What does Liability Auto Insurance Cover?

Most states in the US require car owners to obtain liability insurance. Apart from this it can be a condition for obtaining the car on a lease. Even in states with a no-fault law, liability insurance is often mandatory. While each state has its own minimum limits for liability insurance, most car owners can benefit from a higher limit by paying the additional premium.

Two Types of Liability Covered

Liability insurance covers two types of damage – bodily injury and damage to property. Bodily injury refers to the injuries sustained by others when you cause an accident and damage to property refers to the damage sustained to someone else’s property, whether it’s to their vehicle, front porch, or fence.

Liability insurance will also cover the cost of legal expenses incurred when you are at fault in an accident.

Limits to Liability Insurance

Liability insurance typically has three different limits specified. The first is the overall limit or the maximum amount the insurer will pay on your behalf for a single accident caused by you. Under this, there will be an individual bodily injury limit, which is the maximum amount the insurer will pay toward the compensation for a person injured by you.

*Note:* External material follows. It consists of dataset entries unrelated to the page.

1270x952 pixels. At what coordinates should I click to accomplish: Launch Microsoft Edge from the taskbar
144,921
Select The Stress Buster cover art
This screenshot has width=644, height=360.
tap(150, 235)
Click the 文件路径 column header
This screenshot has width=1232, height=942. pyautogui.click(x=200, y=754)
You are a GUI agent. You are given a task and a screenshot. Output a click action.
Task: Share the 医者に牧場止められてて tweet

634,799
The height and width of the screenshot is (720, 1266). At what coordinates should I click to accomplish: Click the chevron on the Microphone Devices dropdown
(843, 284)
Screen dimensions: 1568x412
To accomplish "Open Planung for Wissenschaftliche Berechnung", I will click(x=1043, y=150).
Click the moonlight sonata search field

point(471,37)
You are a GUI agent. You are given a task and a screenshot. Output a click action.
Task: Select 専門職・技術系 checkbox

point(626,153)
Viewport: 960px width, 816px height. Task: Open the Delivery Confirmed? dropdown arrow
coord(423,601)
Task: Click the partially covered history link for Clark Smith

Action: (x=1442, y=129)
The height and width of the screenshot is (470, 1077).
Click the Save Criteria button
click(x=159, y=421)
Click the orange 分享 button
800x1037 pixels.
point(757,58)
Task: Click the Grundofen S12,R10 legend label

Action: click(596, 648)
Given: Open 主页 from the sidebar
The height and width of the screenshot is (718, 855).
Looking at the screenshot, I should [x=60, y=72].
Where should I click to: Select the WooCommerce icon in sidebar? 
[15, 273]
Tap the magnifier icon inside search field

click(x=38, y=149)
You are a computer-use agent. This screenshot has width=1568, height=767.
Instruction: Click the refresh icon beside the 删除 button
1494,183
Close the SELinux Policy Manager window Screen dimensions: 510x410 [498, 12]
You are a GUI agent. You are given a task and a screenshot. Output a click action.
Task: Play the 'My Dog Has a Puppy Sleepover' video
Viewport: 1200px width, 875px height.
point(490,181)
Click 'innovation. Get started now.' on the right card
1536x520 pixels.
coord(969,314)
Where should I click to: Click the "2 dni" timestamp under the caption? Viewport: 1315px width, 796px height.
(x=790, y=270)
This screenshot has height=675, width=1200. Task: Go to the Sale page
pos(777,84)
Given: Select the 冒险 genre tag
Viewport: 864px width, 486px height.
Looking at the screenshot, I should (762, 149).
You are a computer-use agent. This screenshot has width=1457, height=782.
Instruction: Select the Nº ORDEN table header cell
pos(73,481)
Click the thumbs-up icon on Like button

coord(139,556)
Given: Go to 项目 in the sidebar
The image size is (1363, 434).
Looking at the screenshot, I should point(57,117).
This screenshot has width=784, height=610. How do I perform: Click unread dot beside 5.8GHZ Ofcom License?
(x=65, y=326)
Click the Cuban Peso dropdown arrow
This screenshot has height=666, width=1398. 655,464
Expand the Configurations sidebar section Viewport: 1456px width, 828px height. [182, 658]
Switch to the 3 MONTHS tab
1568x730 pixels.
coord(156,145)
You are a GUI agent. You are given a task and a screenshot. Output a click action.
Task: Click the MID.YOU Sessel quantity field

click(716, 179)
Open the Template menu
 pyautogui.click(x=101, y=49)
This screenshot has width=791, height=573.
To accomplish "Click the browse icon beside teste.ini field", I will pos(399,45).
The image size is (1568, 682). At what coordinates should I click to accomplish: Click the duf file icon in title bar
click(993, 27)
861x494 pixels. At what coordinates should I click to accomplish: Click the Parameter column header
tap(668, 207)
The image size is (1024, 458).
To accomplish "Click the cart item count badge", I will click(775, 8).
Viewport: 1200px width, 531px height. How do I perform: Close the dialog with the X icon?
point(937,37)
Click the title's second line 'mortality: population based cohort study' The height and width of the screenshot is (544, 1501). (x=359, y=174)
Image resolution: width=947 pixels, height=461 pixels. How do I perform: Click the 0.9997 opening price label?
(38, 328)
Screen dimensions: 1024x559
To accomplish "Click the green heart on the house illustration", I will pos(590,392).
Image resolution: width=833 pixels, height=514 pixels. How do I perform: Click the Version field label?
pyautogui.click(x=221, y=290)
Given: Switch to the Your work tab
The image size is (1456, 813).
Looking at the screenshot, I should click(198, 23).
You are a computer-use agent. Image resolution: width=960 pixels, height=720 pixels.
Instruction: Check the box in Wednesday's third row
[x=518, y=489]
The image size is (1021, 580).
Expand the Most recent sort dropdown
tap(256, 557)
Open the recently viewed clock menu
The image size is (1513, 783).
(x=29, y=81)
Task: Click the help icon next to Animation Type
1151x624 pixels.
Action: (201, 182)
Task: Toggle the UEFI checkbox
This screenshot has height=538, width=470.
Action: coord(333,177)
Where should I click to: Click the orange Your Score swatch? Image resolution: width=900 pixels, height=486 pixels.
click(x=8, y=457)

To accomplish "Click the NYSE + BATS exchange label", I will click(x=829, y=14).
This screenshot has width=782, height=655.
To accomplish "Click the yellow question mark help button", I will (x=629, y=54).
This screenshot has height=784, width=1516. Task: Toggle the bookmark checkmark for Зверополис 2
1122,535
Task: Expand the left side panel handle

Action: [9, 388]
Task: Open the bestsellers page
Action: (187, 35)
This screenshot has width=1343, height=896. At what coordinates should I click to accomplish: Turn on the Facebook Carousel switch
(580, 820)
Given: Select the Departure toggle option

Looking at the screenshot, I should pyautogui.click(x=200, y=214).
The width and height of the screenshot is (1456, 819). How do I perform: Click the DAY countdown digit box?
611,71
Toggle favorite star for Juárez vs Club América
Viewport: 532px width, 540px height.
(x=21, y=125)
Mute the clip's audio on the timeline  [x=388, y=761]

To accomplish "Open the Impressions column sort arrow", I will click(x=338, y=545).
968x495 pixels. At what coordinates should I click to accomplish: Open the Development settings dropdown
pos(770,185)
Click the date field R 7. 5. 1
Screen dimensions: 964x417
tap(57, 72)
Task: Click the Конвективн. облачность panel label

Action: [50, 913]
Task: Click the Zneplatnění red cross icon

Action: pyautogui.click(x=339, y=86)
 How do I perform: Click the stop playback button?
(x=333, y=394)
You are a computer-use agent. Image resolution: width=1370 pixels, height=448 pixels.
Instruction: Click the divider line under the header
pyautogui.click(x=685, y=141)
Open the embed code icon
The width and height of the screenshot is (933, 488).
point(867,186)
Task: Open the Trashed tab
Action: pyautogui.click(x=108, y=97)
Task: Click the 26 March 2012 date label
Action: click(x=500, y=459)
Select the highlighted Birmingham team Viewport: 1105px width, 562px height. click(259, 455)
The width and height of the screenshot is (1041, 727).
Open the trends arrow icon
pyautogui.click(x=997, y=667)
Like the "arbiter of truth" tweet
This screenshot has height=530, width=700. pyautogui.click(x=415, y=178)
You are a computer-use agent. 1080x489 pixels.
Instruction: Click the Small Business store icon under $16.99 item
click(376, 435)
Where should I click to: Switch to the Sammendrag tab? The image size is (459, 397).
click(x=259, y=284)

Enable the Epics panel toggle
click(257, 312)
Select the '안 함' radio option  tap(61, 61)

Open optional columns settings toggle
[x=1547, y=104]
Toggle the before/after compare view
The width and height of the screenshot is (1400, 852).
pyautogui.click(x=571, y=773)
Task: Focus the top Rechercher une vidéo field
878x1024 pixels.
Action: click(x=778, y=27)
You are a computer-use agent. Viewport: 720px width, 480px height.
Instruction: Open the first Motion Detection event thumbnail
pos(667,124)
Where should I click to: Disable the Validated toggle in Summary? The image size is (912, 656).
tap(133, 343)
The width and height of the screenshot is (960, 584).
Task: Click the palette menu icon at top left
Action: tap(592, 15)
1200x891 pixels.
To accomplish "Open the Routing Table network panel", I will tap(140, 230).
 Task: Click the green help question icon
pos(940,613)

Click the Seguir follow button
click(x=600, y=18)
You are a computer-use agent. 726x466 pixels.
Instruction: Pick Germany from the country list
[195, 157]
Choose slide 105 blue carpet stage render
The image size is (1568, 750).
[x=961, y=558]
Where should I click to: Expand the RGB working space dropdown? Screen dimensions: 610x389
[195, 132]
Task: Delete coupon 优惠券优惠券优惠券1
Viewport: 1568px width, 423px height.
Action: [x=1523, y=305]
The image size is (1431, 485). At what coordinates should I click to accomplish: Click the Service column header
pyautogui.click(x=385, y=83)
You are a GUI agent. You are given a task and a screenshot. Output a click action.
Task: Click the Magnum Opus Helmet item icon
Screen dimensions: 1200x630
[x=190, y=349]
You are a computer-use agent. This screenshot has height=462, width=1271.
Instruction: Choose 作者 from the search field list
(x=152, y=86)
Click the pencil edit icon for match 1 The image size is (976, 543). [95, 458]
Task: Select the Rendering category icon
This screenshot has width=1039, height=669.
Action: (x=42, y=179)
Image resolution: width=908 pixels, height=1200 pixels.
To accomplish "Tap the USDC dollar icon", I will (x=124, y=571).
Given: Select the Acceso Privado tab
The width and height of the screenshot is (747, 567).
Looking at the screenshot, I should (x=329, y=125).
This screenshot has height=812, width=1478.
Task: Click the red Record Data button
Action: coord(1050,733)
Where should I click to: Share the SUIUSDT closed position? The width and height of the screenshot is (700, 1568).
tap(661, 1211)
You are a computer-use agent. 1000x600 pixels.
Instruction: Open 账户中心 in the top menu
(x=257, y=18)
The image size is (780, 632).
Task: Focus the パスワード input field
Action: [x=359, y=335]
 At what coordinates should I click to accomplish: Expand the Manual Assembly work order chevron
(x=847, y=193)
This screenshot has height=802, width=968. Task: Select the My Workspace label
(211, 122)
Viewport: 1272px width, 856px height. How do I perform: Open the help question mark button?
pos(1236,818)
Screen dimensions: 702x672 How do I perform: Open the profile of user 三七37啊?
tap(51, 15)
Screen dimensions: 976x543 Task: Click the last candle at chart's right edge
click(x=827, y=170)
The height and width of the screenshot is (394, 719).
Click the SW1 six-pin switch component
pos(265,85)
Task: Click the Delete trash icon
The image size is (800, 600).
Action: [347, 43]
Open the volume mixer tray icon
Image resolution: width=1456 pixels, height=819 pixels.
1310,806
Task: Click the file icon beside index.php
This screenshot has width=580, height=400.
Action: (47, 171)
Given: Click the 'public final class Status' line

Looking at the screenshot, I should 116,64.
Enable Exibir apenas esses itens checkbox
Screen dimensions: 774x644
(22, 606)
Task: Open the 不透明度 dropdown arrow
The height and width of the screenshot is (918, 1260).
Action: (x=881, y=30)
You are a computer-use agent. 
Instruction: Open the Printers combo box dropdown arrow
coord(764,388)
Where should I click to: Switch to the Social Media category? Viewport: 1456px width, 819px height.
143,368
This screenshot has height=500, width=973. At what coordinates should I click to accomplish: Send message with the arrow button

There is also a limit to the compensation for the property damage that has been caused by you. This means that if you are at fault and three people have been injured, for example, each of them will be compensated to the individual limit, providing the total compensation is within the overall limit specified in your policy. The individual bodily injury limit also applies in the case of fatalities, in which case the compensation is used to cover funeral expenses.

The amount the insurer will pay toward property damage is specified separately.

Liability Auto Insurance

What will not be Covered by Liability Insurance

When taking liability insurance, you have to keep in mind that it will not cover compensation for injuries sustained by yourself or to your property. This insurance only covers your liability to others.

Why is a High Limit Liability Insurance Necessary?

While most states have made liability insurance mandatory, car owners should consider increasing the limit beyond the minimum specified by the state. This is because if you are at fault in an accident, any expenses incurred by the injured and any property damaged that is over the amount covered by your liability insurance will have to be borne by you.

The at-fault person is expected to pay the compensation by selling their assets. Since medical expenses can be very high, especially if the injured person is unable to work during the rehabilitation period and claims compensation for a loss of income, a higher limit for liability insurance is a safety net.

Is Liability Insurance needed in a No-Fault State?

Liability insurance is needed for peace of mind even in a no-fault state. This is because, while the initial expenses for the injury and property damage are covered by the insurer of the other party, once that is exhausted, the at-fault driver will be expected to pay the rest. This can be quite high in the case of some vehicle accidents. As such, liability insurance is needed even in a no-fault state.

Premium for Liability Insurance

While each insurance company calculates the premium for liability insurance differently, most take into account the age, gender, and location of the driver as well as their previous driving record. Some states prohibit insurance companies from factoring in the credit score when calculating the premium. In most other states, the insurance company is likely to take your credit score also into account.

While liability insurance alone will not be sufficient to protect you from the financial consequences of an auto accident, it should be an essential component of your insurance even in states where it is not mandatory.